Troubleshoot Azure Files performance issues

This article lists some common problems related to Azure file shares. It provides potential causes and workarounds when these problems are encountered.

High latency, low throughput, and general performance issues

Cause 1: Share experiencing throttling

The default quota on a premium share is 100 GiB, which provides 100 baseline IOPS (with a potential to burst up to 300 for an hour). For more information about provisioning and its relationship to IOPS, see the Provisioned shares section of the planning guide.

To confirm if your share is being throttled, you can leverage Azure Metrics in the portal.

  1. Sign in to the Azure portal.

  2. Select All services and then search for Metrics.

  3. Select Metrics.

  4. Select your storage account as the resource.

  5. Select File as the metric namespace.

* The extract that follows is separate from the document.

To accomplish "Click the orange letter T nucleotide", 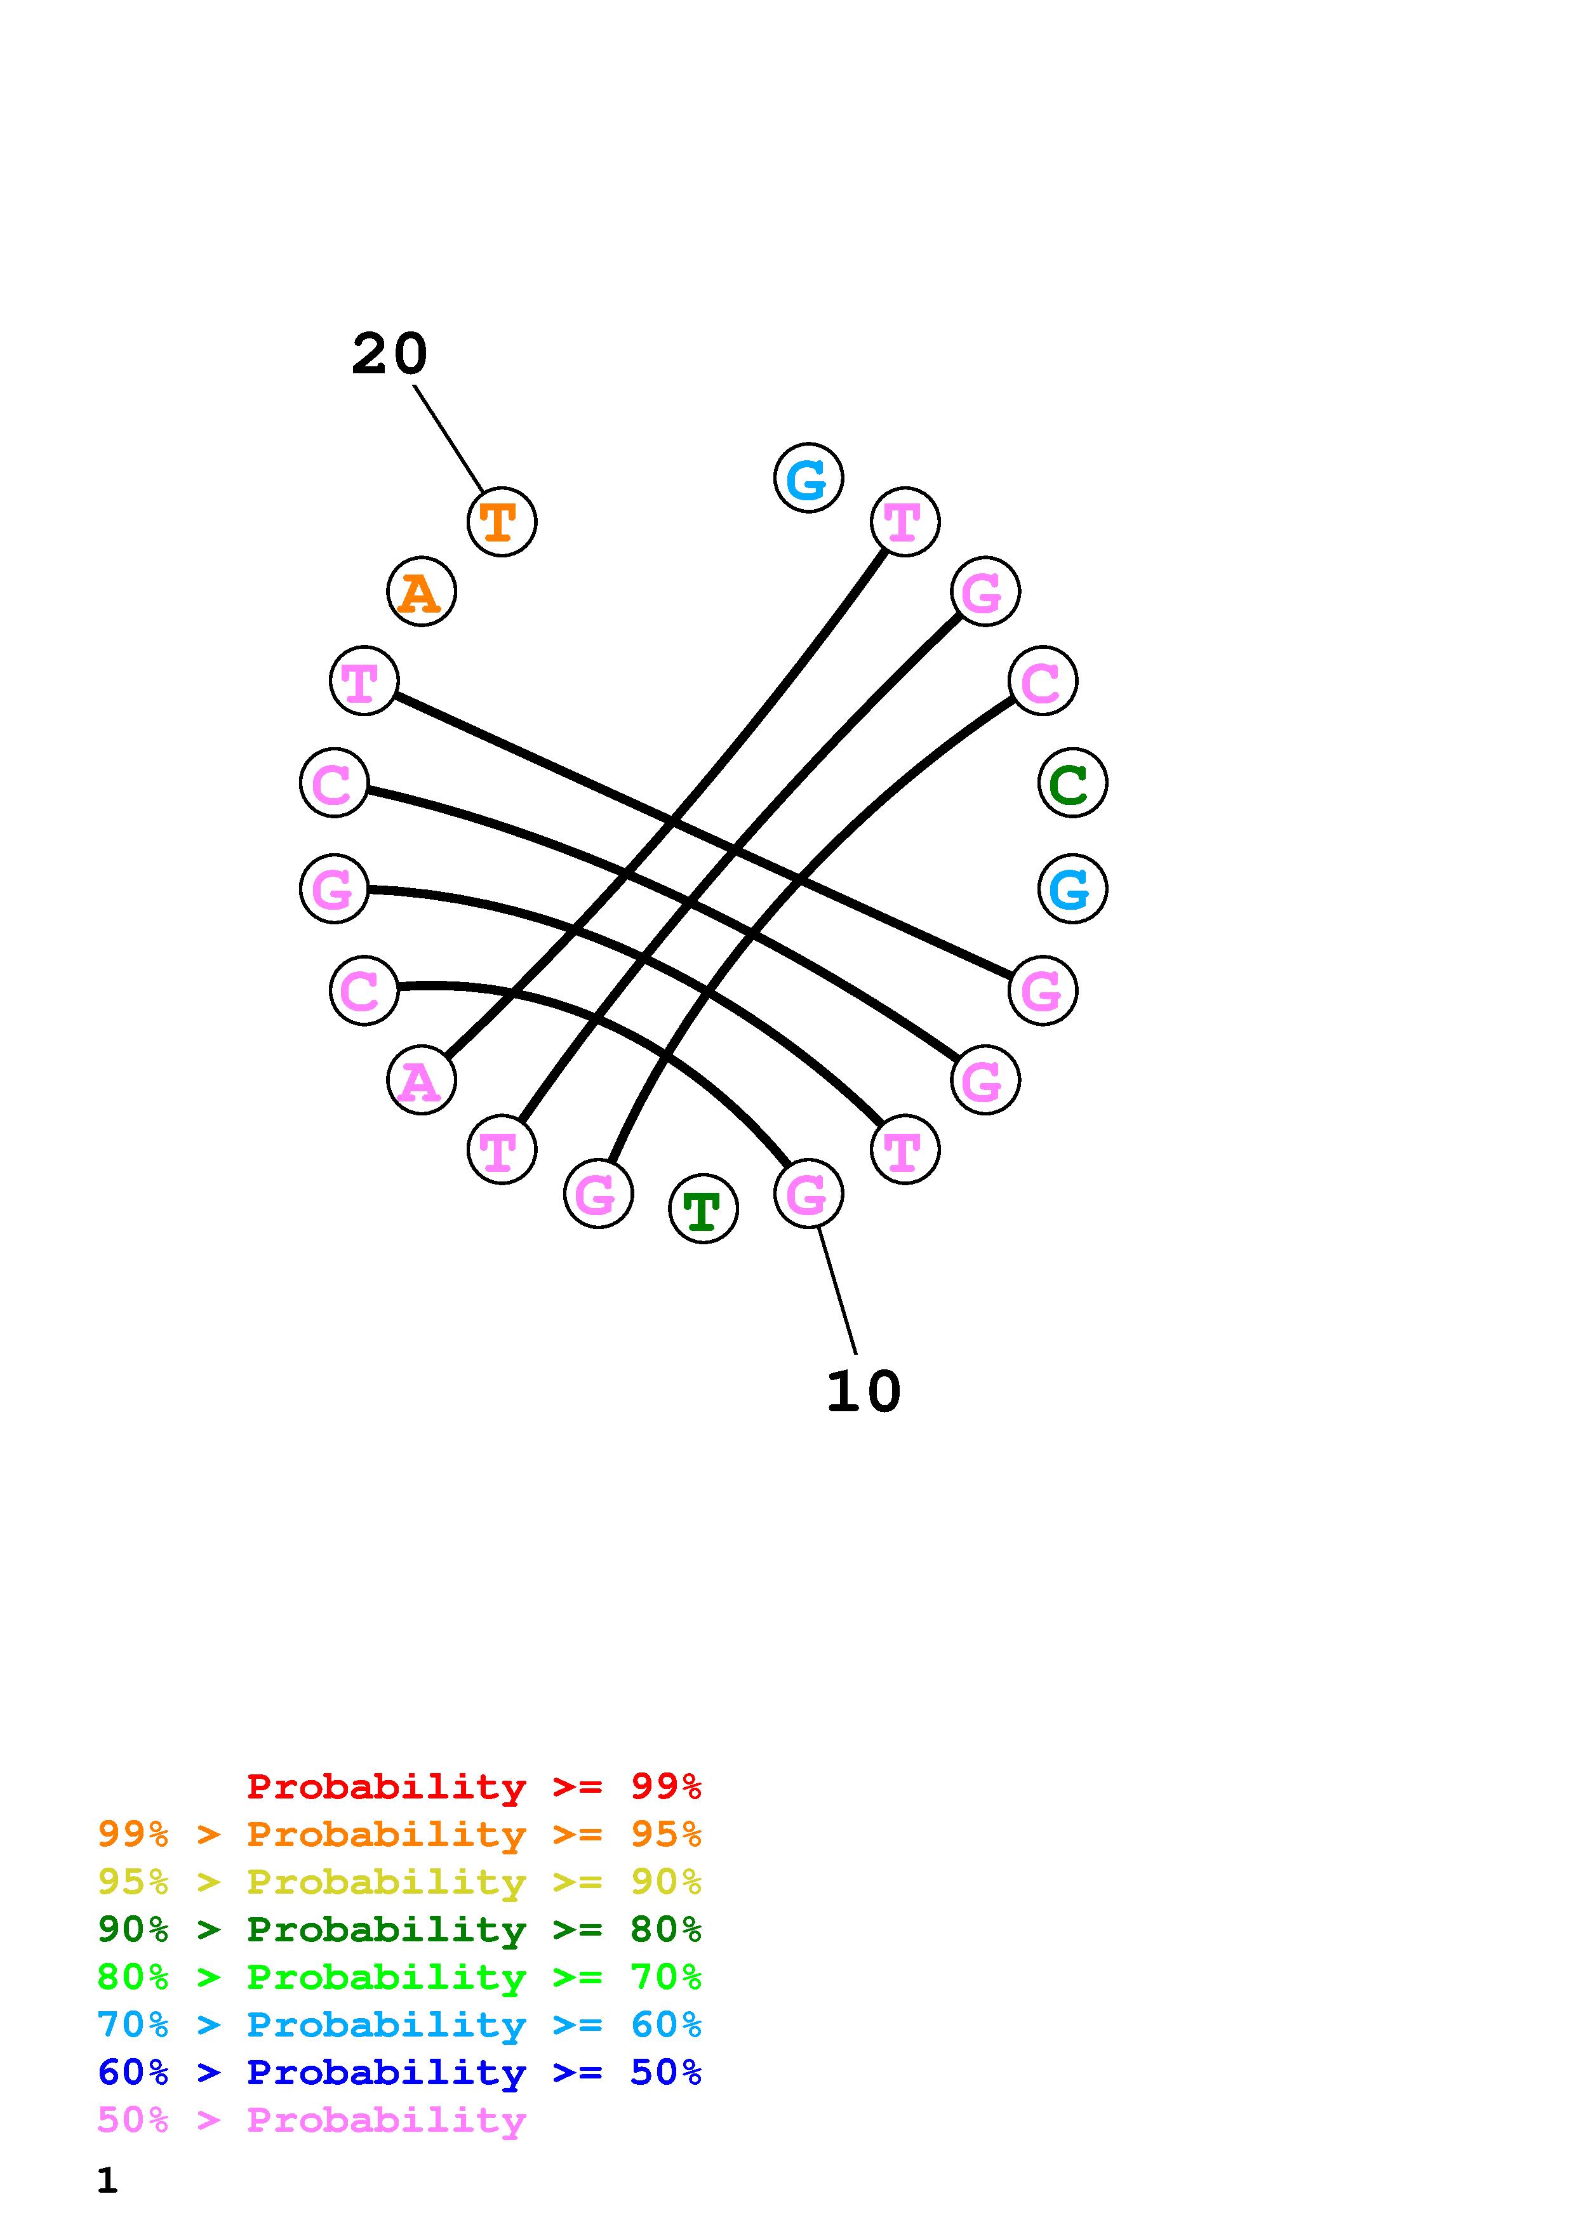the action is click(502, 522).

  6. Select Transactions as the metric.

  7. Add a filter for ResponseType and check to see if any requests have a response code of SuccessWithThrottling (for SMB) or ClientThrottlingError (for REST).

Metrics options for premium fileshares

Note

To receive an alert if a file share is throttled, see How to create an alert if a file share is throttled.

Solution

  • Increase share provisioned capacity by specifying a higher quota on your share.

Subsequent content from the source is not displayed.